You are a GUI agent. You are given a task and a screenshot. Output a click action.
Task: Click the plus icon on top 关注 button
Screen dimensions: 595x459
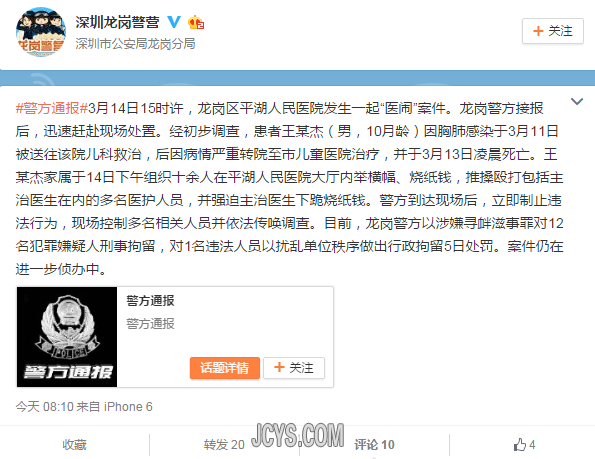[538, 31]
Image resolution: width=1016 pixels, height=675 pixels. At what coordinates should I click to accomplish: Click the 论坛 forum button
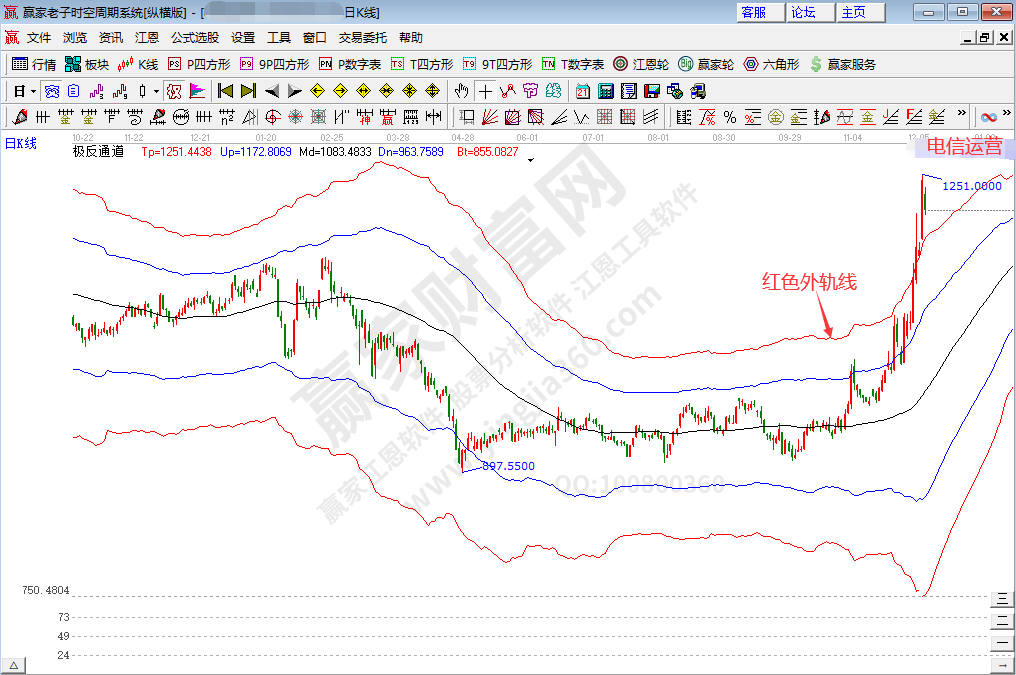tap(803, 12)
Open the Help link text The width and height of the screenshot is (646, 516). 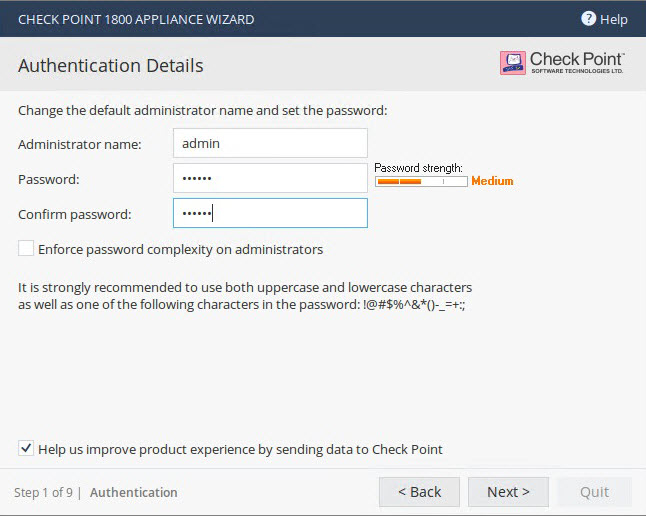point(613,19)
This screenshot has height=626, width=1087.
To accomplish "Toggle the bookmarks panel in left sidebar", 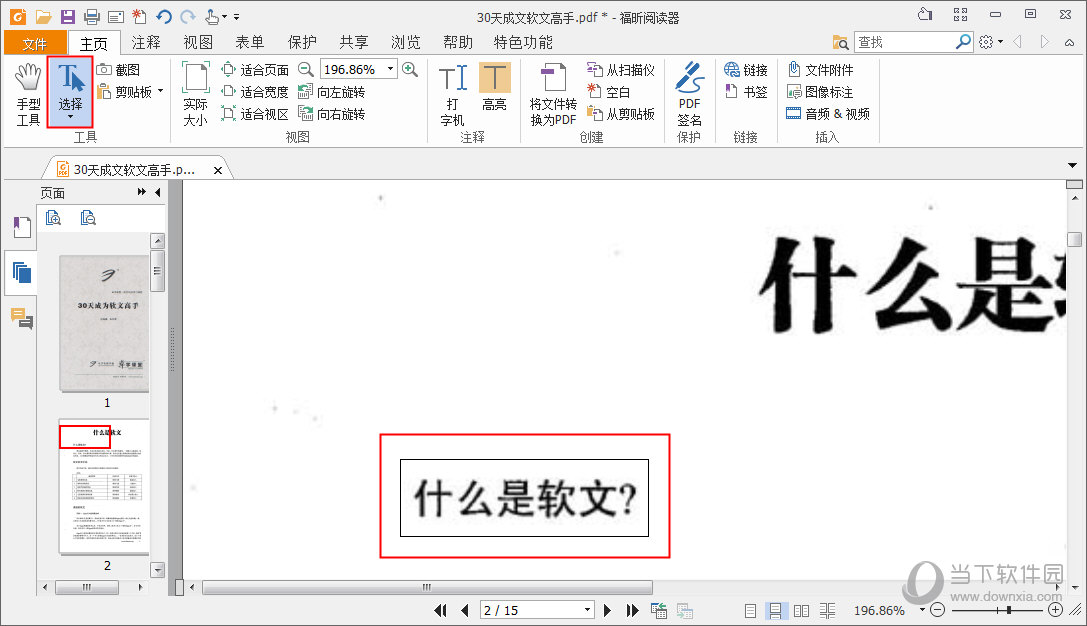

—————

AIM OF THE TASK.
Could you return each line, unchanged, from the line containing "This screenshot has height=626, width=1087." through the last line of the entries above, leaving out the pictures?

REPLY TO THE EXERCISE.
This screenshot has height=626, width=1087.
To accomplish "Toggle the bookmarks panel in left sidebar", 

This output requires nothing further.